Письменное задание a
Приведите к новому масштабу записи от строки с «Image resolution: width=1492» до конца записей включительно. Перепишите эти строки целиком, вместе с запросами, а координаты в ответах умножьте на 1,35 и округлите до целых, половины — в большую сторону.

Исходный текст
Можно ли считать эти (и некоторые другие, подобные) свидетельства современников вполне достоверными? Нет, конечно. Ведь и сами мемуаристы не скрывают, что все сведения об августовском расстреле на Ржевке получены ими из анонимных «третьих рук» (от «ребят из особого отдела», «старого чекиста», «садовника, жившего поблизости» и т. п.).
Важно другое: даже если речь идет только о циркулировавших по городу слухах или о дезинформации, запускаемой службой ВЧК в конспиративных целях, — само содержание подобной апокрифической гумилевской мартирологии в высшей степени показательно.
Частный исторический факт гибели человека — факт трагический, ужасный, но все-таки являющийся сам по себе лишь скорбным эпизодом в бесчисленном ряду других таких же смертей в эпоху кровавой гражданской распри, — вдруг превратился в повод для создания великого мифа о смерти поэта.
В этом мифе каждый из его вольных или невольных творцов, включая — хоть это и дико! — даже самих расстрельщиков-чекистов («свалял дурака, не лез бы в контру, шел бы к нам, сделал бы большую карьеру — нам такие люди нужны!»), искал духовную опору, решающий нравственный аргумент в пользу добра, чести, личного мужества, благородства».
Частью этого мифа стало и «последнее стихотворение Гумилева».
Из книги Ю.В. Зобнина «Николай Гумилев»:
«Известно, как много обычно связывается с последними словами, которые произносит человек, завершая свою земную жизнь. Тем более оправдан интерес к тем последним словам, которые были произнесены великими художниками, чья жизнь и творчество оказали влияние на формирование целых исторических пластов культуры той или иной нации. В литературоведческих исследованиях, учебниках, биографиях многократно повторены и осмыслены те фразы, с которыми испускали дух Пушкин, Достоевский, Чехов, Толстой. Гумилев здесь представлялся сознанию читателей и исследователей досадным исключением — его конец скрыт от наших глаз и с документальной точностью долгое время нельзя было установить, что было сказано в конце. Природа, как известно, пустоты не терпит, поэтому страстное желание читателей узнать эту, столь важную для них, тайну как бы «материализовалось» в том тексте, который более полувека гулял по России и миру в качестве «последнего стихотворения Гумилева», написанного им прямо перед казнью, на стене камеры смертников…
Это стихи действительно очень сильные и «гумилевообразные». H.A. Струве даже написал специальную работу, доказывающую принадлежность данного текста именно авторству Гумилева. «… Общее впечатление и стилистический анализ говорят в пользу подлинности этих предсмертных стихов Гумилева, — заключал свою экспертизу H.A. Струве.
— В худшем случае, мы имеем дело с первоклассным подражанием, написанным большим знатоком гумилевской поэзии, усвоившим не только ее внешние приемы, но и дух» (Струве H.A. Последнее стихотворение // Новый журнал (Нью-Йорк). 1970. № 5. С. 65).

Письменное задание b
Допишите текст о мифе вокруг гибели Гумилева, начав сразу после его последнего предложения.

Раздел данных
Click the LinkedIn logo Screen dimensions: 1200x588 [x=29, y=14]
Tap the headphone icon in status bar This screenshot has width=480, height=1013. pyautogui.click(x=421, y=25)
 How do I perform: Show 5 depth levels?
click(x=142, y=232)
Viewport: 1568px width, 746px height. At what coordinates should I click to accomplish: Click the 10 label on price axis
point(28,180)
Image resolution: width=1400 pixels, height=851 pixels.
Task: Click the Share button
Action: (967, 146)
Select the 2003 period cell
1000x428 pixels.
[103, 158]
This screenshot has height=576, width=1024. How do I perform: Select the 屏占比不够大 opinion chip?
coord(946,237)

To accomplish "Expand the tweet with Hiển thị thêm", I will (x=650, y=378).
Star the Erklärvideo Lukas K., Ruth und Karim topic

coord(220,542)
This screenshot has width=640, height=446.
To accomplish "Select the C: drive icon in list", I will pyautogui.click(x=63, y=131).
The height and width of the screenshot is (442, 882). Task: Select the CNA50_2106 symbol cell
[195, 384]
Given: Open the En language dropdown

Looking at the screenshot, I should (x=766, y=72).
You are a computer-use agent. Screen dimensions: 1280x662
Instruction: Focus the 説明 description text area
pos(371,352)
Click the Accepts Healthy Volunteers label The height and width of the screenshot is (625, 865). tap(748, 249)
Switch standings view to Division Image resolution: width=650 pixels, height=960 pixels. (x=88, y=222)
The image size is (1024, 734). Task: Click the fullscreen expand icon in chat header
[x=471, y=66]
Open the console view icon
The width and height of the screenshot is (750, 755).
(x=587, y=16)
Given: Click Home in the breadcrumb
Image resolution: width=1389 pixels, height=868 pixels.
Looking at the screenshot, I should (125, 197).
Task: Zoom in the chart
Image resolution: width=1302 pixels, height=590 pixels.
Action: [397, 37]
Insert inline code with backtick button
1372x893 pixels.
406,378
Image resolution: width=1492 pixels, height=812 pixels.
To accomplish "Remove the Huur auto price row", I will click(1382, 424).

Письменный ответ a
Image resolution: width=1492 pixels, height=812 pixels.
To accomplish "Remove the Huur auto price row", I will click(1866, 572).

Письменный ответ b
Но, допуская возможность, что что-то подобное могло быть сочинено Гумилевым за двадцатидневное его пребывание в камере Дома предварительного заключения на Шпалерной, а затем передано теми, кто уцелел после «таганцевского расстрела», на волю (в качестве ли списка или пересказа на память), невозможно, действительно зная «не только внешние приемы, но и дух» гумилевской поэзии, допустить, что это стихотворение и есть «предсмертные слова» поэта.
С этими словами — словами литературного прощания с городом, поминанием «сонетов и шпаги», демонстрацией мужества («Я не трушу, я спокоен…») — в последний час Гумилев обращаться к оставляемому им миру не стал бы. Вся его жизнь теряла бы смысл, если бы последние ее минуты он стал бы тратить на то, чтобы написать на стене камеры этот текст.
Но он его и не писал.
В истории изучения жизни и творчества Гумилева происходит, как это всегда бывает с наследием великих поэтов, много чудес.
Чудом — иначе и сказать нельзя — спустя полвека после трагедии августа 1921 г. нашелся свидетель, который побывал в камере на Шпалерной уже после расстрела «таганцевцев» и видел, что было написано Гумилевым на этой страшной стене.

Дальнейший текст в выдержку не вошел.